▸ DATA LISTING:
══════════

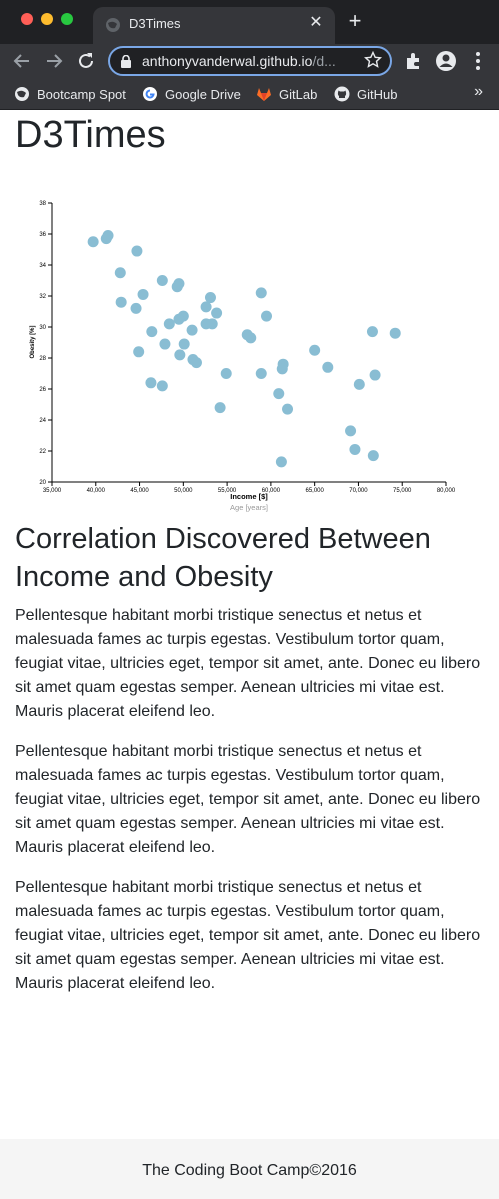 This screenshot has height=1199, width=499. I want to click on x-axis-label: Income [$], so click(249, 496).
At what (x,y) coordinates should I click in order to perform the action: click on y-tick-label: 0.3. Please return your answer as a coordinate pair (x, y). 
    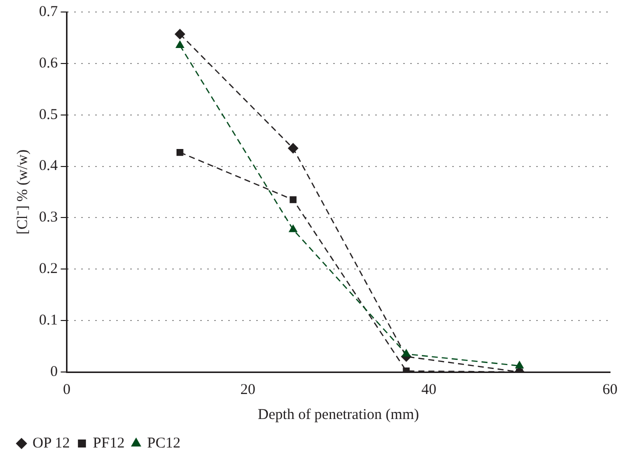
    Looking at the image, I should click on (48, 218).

══════════

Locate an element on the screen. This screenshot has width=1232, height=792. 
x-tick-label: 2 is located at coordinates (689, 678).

══════════

▸ EXERCISE OBJECTIVE:
Copy everything from the line containing "Locate an element" down to the line containing "x-tick-label: 2 is", with both of those lines included, exactly as they stand in the material.

▸ ANSWER BOX:
Locate an element on the screen. This screenshot has width=1232, height=792. 
x-tick-label: 2 is located at coordinates (689, 678).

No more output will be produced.